I think the biggest issue is that it took itself way too seriously. The concept is so absurd that it should've been campy and fun, like M3GAN or Malignant, but this was clearly trying to be a Real Horror Movie for the most part.
It's also padded to shit. This could've lost 20 minutes and been a tight 80 minute movie and been all the better for it. By the time Kerry Condon is googling the past of the house I was just totally checked out.
PG-13 rating also made it feel very tame. The pool party scene should've been like the climax of Piranha 3D with just a bunch of gory kills in the pool with people unable to escape, or even PG-13 it would've been interesting if the pool just disappeared a shit ton of people at once and the surviving families were left to make sense of it, but that's probably a totally different movie.
Also the Marco Polo scene was laughable. Girl, the second the music cuts out and the pool starts flickering (she would've been able to see that through her eyelids), I would've opened my eyes.

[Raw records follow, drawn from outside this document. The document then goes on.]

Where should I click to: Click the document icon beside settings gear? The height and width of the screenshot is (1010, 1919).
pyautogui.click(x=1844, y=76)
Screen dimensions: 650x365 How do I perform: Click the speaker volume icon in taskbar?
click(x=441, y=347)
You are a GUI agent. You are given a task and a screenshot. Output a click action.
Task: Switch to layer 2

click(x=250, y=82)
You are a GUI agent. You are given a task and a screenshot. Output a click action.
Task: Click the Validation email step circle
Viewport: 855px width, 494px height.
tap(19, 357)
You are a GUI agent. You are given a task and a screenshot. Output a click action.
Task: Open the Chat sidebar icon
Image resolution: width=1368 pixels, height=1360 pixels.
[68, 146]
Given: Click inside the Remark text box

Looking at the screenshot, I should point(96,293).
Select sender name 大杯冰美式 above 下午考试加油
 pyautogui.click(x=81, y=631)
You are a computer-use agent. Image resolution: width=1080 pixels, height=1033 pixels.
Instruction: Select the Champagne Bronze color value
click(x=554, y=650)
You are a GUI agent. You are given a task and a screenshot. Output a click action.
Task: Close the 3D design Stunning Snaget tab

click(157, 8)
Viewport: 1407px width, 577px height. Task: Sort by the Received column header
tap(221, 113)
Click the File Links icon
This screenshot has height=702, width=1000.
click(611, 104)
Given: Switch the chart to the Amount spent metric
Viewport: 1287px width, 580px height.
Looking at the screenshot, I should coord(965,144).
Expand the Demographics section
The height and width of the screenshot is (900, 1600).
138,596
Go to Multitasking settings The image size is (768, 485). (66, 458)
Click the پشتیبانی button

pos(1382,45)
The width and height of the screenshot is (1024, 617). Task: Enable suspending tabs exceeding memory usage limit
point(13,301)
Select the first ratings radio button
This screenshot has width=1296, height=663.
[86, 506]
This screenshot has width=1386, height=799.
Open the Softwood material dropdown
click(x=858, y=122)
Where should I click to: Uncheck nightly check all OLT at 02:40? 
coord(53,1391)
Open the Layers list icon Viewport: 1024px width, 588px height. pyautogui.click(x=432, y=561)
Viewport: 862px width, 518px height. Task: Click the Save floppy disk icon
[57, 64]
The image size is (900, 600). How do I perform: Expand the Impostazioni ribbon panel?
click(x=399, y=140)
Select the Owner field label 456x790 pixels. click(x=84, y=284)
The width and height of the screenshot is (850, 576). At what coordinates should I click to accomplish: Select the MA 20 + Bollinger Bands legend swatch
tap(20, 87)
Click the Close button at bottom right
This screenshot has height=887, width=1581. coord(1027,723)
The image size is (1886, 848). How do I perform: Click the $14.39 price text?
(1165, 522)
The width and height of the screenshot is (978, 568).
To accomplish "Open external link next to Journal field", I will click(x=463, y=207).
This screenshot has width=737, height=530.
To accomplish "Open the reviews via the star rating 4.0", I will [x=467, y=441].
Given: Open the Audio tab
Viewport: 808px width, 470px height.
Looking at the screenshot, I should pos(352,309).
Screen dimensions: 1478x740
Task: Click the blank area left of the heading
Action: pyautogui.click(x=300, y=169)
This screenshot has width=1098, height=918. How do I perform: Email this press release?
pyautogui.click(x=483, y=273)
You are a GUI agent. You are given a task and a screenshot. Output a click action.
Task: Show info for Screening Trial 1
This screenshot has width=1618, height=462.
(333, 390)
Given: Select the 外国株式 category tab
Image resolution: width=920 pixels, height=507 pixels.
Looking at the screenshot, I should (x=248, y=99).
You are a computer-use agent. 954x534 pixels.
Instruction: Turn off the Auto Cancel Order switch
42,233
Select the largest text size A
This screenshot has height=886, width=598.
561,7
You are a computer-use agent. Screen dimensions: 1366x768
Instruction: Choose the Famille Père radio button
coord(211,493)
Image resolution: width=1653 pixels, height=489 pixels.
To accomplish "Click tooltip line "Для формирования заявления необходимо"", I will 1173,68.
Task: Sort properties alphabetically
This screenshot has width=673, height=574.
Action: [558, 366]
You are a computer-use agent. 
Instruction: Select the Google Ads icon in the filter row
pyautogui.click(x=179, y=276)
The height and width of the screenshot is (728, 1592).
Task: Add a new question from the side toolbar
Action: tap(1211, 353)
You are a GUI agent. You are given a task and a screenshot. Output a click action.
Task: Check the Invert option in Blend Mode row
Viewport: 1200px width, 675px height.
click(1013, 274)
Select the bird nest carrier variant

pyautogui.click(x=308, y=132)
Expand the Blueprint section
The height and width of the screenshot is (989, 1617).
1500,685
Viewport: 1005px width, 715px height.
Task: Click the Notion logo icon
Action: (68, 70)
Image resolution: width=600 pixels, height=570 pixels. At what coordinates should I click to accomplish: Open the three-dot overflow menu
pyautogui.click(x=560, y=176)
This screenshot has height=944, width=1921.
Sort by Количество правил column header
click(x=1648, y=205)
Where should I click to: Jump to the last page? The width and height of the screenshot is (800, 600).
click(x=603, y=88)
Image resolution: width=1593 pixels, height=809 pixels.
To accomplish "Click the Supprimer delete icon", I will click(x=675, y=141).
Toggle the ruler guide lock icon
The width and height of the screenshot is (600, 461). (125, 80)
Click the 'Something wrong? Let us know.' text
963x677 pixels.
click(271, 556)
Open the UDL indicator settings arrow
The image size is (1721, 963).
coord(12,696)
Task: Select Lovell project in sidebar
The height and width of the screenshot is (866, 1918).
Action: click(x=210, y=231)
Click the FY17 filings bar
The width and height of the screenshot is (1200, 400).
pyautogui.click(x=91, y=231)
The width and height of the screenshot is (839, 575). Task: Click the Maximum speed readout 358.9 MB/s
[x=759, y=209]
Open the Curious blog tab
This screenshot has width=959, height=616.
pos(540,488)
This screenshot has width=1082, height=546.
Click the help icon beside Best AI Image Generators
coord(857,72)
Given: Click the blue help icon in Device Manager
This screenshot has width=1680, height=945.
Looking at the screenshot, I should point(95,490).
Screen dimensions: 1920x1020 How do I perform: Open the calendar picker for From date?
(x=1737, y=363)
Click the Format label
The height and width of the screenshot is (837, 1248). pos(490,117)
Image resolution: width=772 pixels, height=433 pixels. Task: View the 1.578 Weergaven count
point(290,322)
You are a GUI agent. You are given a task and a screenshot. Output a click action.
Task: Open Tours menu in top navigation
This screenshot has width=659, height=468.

Some short films should just stay short films.
An Irish horror film about a group of young outcasts trapped together as part of a sinister medical trial.
It's a great concept and reminded me of a JG Ballard short story I read once. It's a little uneven in its pacing and characterization, but also has some great visuals and creative moments as everything descends into madness.
If anything, I'd have liked to see it take a trippier, darker and more experimental approach, and perhaps do more interesting things with the soundtrack, but is a solid horror.
I'd give it a solid 6/10.
I enjoyed it enough! I liked the pretentious dialogue and thought it was fitting for the characters, the sets were gorgeous, and the whole scene where Martin Freeman drives to Jenna Ortega’s house in the rain while “Lover You Should’ve Come Over” plays was ethereal. The main things I didn’t like were how the character of Miller’s wife is truly awful from the start but there’s little indication he or anyone else has a problem with her behavior (I felt gaslit until the end when he finally calls her vile lol), how the coach friend acted like he was innocent and didn’t cross boundaries with Winnie despite the fact that he totally did, and the abruptness of the ending. I would’ve much preferred an ending with deeper moral reflection and clearer resolution.